Start at the line containing "The width and height of the screenshot is (707, 1068)." and end with the line containing "Image resolution: width=1280". Rename "GUI agent" to "screen agent" there and return only those lines, with everything else left as is.

___ Exercise data

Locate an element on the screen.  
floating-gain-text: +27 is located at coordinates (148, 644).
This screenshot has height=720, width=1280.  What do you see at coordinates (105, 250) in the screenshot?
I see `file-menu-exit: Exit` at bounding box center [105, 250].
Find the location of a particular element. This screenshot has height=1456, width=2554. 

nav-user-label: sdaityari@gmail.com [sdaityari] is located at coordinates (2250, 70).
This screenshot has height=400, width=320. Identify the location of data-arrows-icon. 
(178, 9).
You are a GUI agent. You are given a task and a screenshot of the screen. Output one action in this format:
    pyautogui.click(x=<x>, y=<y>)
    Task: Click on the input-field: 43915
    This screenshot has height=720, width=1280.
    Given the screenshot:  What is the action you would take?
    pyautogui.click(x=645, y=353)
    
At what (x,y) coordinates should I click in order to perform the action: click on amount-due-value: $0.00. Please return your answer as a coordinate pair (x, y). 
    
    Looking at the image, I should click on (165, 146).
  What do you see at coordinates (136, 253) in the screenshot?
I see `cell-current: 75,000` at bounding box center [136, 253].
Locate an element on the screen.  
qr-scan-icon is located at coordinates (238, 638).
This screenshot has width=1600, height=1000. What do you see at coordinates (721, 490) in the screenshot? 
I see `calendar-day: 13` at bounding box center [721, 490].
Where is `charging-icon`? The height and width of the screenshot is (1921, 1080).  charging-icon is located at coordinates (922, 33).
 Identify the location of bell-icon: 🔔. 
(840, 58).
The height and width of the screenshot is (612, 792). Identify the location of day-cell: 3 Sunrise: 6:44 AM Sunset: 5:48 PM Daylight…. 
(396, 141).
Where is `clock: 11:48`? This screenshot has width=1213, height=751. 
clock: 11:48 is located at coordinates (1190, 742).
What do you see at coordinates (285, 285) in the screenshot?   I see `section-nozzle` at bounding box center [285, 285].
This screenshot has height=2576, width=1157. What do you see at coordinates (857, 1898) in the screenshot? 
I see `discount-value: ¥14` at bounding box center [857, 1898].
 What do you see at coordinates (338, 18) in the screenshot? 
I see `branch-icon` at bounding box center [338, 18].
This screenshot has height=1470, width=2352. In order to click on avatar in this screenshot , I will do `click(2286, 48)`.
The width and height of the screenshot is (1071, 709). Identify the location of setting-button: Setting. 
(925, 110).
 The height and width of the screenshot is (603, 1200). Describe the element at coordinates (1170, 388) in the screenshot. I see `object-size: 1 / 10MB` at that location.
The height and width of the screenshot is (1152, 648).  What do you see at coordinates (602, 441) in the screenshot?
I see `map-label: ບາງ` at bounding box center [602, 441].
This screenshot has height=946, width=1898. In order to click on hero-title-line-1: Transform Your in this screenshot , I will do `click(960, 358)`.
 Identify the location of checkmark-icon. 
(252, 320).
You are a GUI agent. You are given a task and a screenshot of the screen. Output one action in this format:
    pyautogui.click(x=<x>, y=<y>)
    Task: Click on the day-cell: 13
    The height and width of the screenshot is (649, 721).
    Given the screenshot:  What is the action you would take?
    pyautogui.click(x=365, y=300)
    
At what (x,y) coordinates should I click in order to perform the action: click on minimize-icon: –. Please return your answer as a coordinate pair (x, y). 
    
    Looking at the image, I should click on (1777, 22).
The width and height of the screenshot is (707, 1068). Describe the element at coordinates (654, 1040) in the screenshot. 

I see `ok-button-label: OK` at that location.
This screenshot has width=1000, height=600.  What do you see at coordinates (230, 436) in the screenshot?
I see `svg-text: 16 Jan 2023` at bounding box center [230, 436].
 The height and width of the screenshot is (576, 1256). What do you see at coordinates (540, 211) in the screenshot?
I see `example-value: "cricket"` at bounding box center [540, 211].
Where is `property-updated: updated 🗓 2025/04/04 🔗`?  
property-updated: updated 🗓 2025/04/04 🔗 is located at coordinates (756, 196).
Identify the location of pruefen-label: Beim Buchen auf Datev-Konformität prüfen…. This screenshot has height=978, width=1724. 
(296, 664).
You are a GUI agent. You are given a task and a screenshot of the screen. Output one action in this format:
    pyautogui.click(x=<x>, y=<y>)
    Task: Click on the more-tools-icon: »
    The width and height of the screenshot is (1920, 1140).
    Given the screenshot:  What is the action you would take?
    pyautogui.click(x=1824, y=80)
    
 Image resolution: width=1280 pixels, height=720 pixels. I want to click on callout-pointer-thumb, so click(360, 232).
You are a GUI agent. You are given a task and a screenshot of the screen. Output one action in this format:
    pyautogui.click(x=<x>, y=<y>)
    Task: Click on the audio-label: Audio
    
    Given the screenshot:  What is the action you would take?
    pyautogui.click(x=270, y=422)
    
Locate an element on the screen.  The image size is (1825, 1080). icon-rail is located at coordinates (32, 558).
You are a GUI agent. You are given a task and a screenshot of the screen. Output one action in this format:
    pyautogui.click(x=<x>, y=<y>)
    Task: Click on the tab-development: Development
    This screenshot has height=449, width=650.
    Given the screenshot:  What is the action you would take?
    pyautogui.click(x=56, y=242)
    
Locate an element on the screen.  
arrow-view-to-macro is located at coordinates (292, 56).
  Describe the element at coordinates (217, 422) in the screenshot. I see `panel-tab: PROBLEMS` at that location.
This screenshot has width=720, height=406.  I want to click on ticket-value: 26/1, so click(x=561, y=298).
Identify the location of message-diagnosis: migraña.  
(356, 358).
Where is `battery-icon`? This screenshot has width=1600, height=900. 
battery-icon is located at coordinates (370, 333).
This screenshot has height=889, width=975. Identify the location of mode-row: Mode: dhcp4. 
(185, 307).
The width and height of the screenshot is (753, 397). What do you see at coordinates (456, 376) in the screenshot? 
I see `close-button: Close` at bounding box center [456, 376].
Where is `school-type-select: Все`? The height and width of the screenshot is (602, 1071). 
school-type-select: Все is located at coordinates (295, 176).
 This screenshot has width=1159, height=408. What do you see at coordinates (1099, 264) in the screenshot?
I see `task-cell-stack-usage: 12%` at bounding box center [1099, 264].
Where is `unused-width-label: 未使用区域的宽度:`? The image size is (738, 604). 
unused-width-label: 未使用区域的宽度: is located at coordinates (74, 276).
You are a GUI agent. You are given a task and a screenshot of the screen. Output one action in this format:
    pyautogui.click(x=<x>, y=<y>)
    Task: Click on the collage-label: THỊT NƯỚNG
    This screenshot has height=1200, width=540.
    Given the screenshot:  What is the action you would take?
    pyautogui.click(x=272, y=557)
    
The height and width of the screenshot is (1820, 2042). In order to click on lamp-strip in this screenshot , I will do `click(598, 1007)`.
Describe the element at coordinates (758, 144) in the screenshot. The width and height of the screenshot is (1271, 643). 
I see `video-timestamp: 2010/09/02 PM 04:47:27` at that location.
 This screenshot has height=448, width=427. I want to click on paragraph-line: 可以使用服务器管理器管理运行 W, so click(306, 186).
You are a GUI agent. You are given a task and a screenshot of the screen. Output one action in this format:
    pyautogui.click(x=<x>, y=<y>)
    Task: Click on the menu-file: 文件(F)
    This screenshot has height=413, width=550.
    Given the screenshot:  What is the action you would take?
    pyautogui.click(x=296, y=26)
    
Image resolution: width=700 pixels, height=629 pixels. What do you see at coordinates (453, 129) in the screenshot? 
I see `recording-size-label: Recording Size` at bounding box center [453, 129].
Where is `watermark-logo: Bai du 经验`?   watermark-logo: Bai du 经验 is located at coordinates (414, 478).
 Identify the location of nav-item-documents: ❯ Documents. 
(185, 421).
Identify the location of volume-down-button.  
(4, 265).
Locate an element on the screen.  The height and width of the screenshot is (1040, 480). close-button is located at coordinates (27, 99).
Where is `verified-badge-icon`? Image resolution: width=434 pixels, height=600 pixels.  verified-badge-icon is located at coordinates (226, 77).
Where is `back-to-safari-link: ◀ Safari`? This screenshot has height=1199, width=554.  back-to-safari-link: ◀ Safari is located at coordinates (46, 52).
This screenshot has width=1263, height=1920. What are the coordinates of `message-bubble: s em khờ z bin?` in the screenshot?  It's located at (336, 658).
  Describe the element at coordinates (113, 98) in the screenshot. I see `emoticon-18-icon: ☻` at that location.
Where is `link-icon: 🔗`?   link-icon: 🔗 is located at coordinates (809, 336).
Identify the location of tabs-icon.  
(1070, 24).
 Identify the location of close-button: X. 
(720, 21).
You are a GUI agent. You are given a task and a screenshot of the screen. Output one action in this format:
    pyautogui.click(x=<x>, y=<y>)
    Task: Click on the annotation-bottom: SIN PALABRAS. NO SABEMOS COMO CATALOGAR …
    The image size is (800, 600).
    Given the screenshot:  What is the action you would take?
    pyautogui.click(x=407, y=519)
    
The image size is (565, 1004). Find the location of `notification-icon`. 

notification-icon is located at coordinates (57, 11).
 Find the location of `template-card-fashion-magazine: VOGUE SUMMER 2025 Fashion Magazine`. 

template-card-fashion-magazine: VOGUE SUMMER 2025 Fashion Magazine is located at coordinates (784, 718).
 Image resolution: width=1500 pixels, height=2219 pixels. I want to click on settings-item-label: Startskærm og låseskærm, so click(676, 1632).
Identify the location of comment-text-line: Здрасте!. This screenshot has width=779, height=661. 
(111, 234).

______

** Output below **
The width and height of the screenshot is (707, 1068). Describe the element at coordinates (654, 1040) in the screenshot. 

I see `ok-button-label: OK` at that location.
This screenshot has width=1000, height=600.  What do you see at coordinates (230, 436) in the screenshot?
I see `svg-text: 16 Jan 2023` at bounding box center [230, 436].
 The height and width of the screenshot is (576, 1256). What do you see at coordinates (540, 211) in the screenshot?
I see `example-value: "cricket"` at bounding box center [540, 211].
Where is `property-updated: updated 🗓 2025/04/04 🔗`?  
property-updated: updated 🗓 2025/04/04 🔗 is located at coordinates (756, 196).
Identify the location of pruefen-label: Beim Buchen auf Datev-Konformität prüfen…. This screenshot has height=978, width=1724. 
(296, 664).
You are a screen agent. You are given a task and a screenshot of the screen. Output one action in this format:
    pyautogui.click(x=<x>, y=<y>)
    Task: Click on the more-tools-icon: »
    The width and height of the screenshot is (1920, 1140).
    Given the screenshot:  What is the action you would take?
    pyautogui.click(x=1824, y=80)
    
 Image resolution: width=1280 pixels, height=720 pixels. I want to click on callout-pointer-thumb, so click(360, 232).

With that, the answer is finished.